A Opel, marca alemã da General Motors, passou maus bocados nos anos que seguiram a crise internacional de 2008 e por muito pouco não fechou suas portas. E aos poucos ela vem se reabilitando. E para mostrar fôlego renovado, a marca prepara para o Salão de Genebra, na primeira quinzena de março, um cupê compacto conceitual que resgata o esportivo GT, descontinuado em 2010.

O novo GT pouco tem em comum com o roadster que serviu de base para primos norte-americanos como Pontiac Solstice e Saturn Sky e também com o famoso esportivo da década de 1960. Na verdade, suas linhas relembram o Tigra, que ficou famoso no Brasil, na década de 1990, sendo vendido com emblema da Chevrolet.

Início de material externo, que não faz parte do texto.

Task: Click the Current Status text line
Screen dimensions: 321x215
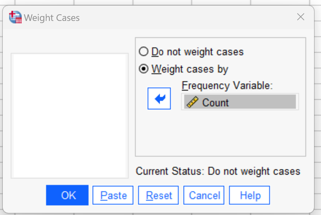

Trata-se de um cupê 2+2, no qual os bancos traseiros são apenas figurativos. Assim como o Tigra, o conceito tem um imenso para-brisas traseiro que integra uma peça única que vai até o para-brisas dianteiro. Destaque para as exageradas portas que vão até a caixa de ar das rodas dianteiras e utilizam composto translúcido no lugar das janelas.

Longe de um modelo de produção o estudo servirá de base para o desenvolvimento de um novo esportivo compacto, uma vez que pequenos cupês e roadsters sempre têm lugar cativo no mercado europeu.

Se a carroceria e os extravagantes pneus vermelhos são apenas um deslumbre dos projetistas da marca, o motor é bem real. Trata-se no moderno três cilindros turbo 1.0 que equipa modelos como o pequenino Adam, assim como o Corsa e até mesmo o Astra. No entanto, para o GT a unidade desenvolve generosos de 145 cv e 20 mkgf de torque que são suficientes para empurrar seus quase mil quilos.